Discipline, BOOKS OF, the First and Second, embody the constitution and order of procedure of the Church of Scotland from the period of the Reformation. The First Book of Discipline, or the 'Police and Discipline of the Church,' was drawn up under a commission from the Privy-council of Scotland, in 1560, by John Knox and other four ministers—John Row, John Spottiswoode, John Winram, and John Douglas. These ministers, the same year, had prepared the doctrinal Confession of Faith of the church, which was inscribed among the acts of parliament as a statute of the realm; but for the practical government and discipline of the church, a form of order more elaborate than that imported from Geneva was required, and this was provided in the First Book of Discipline. It was approved by the General Assembly, but on being presented to the Privy-council several members manifested opposition to some things in the book, and it was not ratified by the council as such. Most of the members, however, subscribed it, and pledged themselves to set forward its regulations. These had reference principally to (1) the providing of ministers for the numerous congregations all over the country, but as ministers were then few in number, the temporary expedient was resorted to of appointing readers, exhorters, and superintendents; (2) the order of public worship and dispensation of the sacraments; (3) the establishment of schools in every parish, and of colleges in every 'notable' town; (4) the provision to be made for the support of ministers, schoolmasters, and the poor; and (5) the mode of dealing with offenders against the laws of the church. Subscription of the First Book of Discipline was required of all ministers of the church before admission to office.

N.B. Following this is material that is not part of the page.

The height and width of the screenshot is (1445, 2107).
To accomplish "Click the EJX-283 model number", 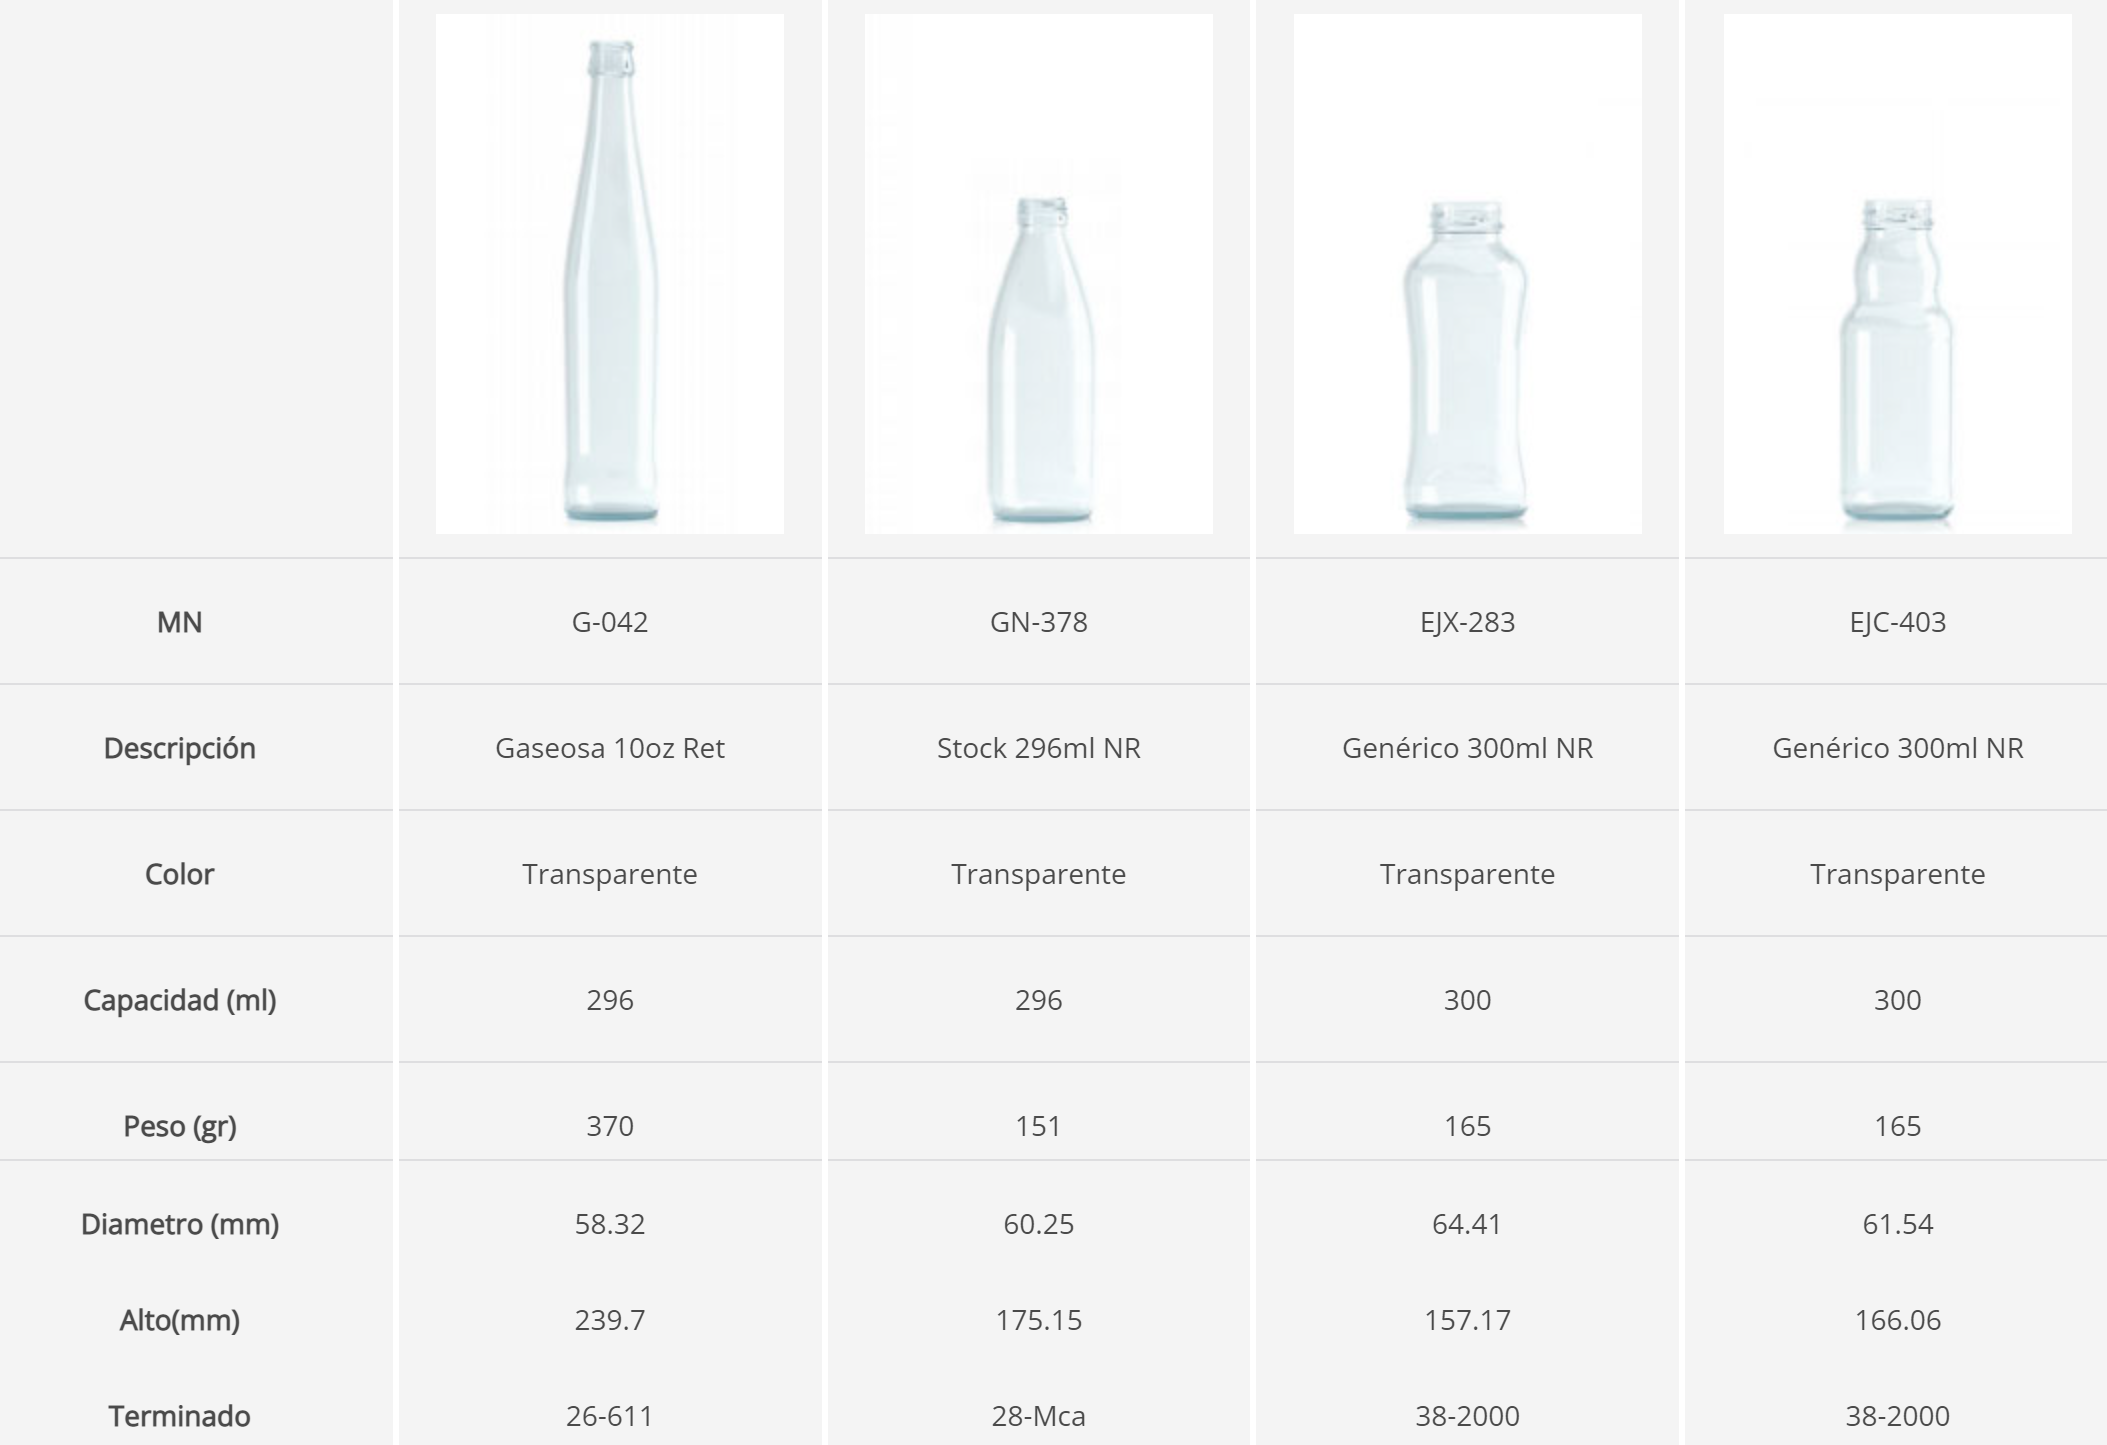I will pyautogui.click(x=1467, y=622).
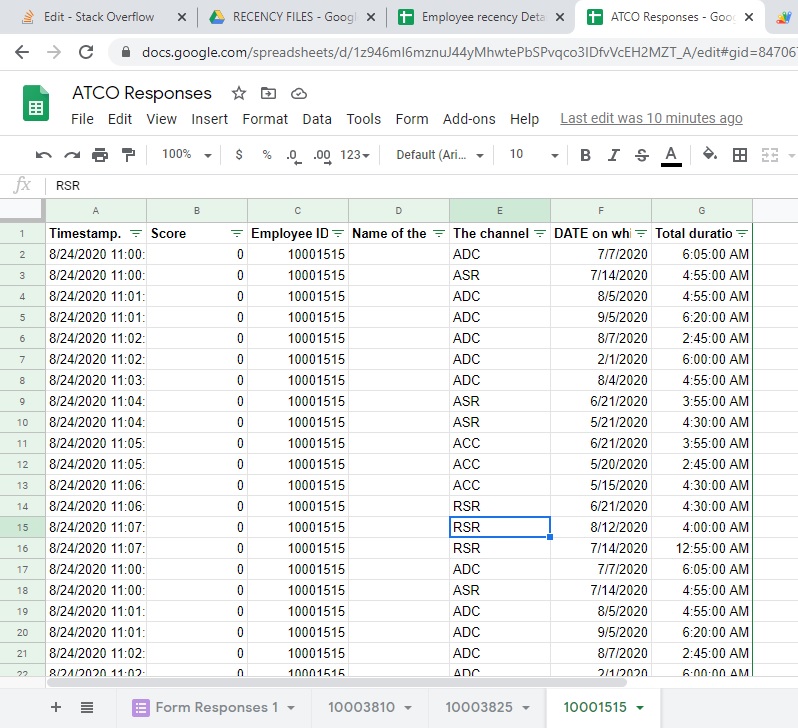Open the Borders tool icon

[740, 155]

On account of the urgent need which was felt for such a book, it was prepared with haste, and several important matters were soon found to have been omitted. So early as 1563 a revised book of discipline was desiderated, but in consequence of the harassments of civil dissensions the revision was postponed. In 1575 a committee was appointed to take charge of the matter. Of this committee Andrew Melville was a prominent member, and the result of its labours was—
The Second Book of Discipline, or 'Heidis and Conclusiones of the Police of the Kirk.' This was received and adopted by the General Assembly in 1578, and in 1581 that venerable body ordered that it should be engrossed at length in their register, and that copies should be taken by all the presbyteries of the church. Efforts were made to have it ratified by parliament at the time, but without success. It was, however, on the basis of the Second Book of Discipline that the constitution of the Church of Scotland was settled by the Scots parliament in 1592, and again in 1690. It is sworn to in the National Covenant, and was ratified by the General Assembly in 1638 as well as in 1645, when the Assembly received and adopted the 'Form of Church Government' prepared by the Westminster Assembly of
Divines. It was not intended that the Second Book of Discipline should annul or supersede the first, but rather that it might amplify and qualify its regulations. Profiting by the experience gained under the operation of the first book, the church by the second abolished the temporary expedients to which the exigencies of the case had obliged them formerly to resort; and in the new book the Presbyterian system was established on the broad and solid platform on which it stands to the present day. Both Books of Discipline are still standards in the Church of Scotland, and also in some of the other Presbyterian bodies which have seceded from it.